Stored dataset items
------------------------------------------------------------
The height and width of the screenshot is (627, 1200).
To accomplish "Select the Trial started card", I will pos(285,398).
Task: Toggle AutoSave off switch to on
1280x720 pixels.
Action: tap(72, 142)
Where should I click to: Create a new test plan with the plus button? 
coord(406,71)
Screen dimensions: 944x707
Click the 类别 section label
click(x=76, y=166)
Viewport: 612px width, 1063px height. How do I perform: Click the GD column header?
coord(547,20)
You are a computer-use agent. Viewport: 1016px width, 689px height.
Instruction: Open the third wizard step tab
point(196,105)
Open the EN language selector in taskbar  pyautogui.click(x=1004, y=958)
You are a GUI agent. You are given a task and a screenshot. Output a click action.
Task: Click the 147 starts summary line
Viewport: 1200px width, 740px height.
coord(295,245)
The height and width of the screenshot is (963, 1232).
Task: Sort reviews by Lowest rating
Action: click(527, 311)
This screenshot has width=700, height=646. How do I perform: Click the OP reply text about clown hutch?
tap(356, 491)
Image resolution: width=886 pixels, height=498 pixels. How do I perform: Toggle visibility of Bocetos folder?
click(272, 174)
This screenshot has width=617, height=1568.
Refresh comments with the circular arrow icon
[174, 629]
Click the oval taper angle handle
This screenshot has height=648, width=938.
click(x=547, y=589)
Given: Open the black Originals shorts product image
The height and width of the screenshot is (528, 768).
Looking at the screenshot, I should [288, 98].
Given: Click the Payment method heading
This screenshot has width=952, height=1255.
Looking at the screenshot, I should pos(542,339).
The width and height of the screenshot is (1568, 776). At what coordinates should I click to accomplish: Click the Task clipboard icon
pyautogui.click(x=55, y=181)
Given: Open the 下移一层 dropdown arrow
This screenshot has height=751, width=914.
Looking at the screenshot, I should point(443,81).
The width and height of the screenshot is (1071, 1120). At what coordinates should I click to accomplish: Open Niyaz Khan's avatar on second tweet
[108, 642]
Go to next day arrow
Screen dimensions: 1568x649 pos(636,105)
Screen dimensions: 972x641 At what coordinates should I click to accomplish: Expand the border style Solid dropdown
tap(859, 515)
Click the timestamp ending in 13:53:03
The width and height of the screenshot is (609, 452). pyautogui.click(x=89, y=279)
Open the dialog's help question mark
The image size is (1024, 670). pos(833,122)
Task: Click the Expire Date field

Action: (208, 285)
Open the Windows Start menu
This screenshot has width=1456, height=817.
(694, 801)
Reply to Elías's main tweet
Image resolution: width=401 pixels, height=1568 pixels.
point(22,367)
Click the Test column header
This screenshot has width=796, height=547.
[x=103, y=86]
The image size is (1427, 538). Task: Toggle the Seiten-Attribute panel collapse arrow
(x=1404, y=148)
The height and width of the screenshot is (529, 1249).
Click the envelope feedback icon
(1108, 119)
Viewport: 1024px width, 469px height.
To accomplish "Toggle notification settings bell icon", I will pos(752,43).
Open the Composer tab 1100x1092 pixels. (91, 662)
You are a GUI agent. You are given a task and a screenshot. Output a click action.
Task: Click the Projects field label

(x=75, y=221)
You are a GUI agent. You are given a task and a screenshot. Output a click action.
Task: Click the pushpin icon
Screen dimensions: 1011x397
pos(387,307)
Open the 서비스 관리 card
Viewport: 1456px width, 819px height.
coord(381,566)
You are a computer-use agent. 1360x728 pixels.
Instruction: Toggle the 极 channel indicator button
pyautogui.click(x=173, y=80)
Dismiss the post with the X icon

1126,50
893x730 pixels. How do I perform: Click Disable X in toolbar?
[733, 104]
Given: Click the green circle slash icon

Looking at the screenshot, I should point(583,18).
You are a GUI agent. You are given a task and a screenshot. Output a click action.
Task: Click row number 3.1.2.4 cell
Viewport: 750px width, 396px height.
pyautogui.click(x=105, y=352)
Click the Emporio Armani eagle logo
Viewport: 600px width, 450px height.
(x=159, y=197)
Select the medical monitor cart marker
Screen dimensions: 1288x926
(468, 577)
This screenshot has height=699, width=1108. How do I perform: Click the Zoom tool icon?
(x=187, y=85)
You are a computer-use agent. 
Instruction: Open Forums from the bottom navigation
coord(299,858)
------------------------------------------------------------
**YOUR TASK:**
Taking the line with "Screen dimensions: 1011x397" as the first, copy every line through the end of the entries above exactly, with no others.

**YOUR RESPONSE:**
Screen dimensions: 1011x397
pos(387,307)
Open the 서비스 관리 card
Viewport: 1456px width, 819px height.
coord(381,566)
You are a computer-use agent. 1360x728 pixels.
Instruction: Toggle the 极 channel indicator button
pyautogui.click(x=173, y=80)
Dismiss the post with the X icon

1126,50
893x730 pixels. How do I perform: Click Disable X in toolbar?
[733, 104]
Given: Click the green circle slash icon

Looking at the screenshot, I should point(583,18).
You are a GUI agent. You are given a task and a screenshot. Output a click action.
Task: Click row number 3.1.2.4 cell
Viewport: 750px width, 396px height.
pyautogui.click(x=105, y=352)
Click the Emporio Armani eagle logo
Viewport: 600px width, 450px height.
(x=159, y=197)
Select the medical monitor cart marker
Screen dimensions: 1288x926
(468, 577)
This screenshot has height=699, width=1108. How do I perform: Click the Zoom tool icon?
(x=187, y=85)
You are a computer-use agent. 
Instruction: Open Forums from the bottom navigation
coord(299,858)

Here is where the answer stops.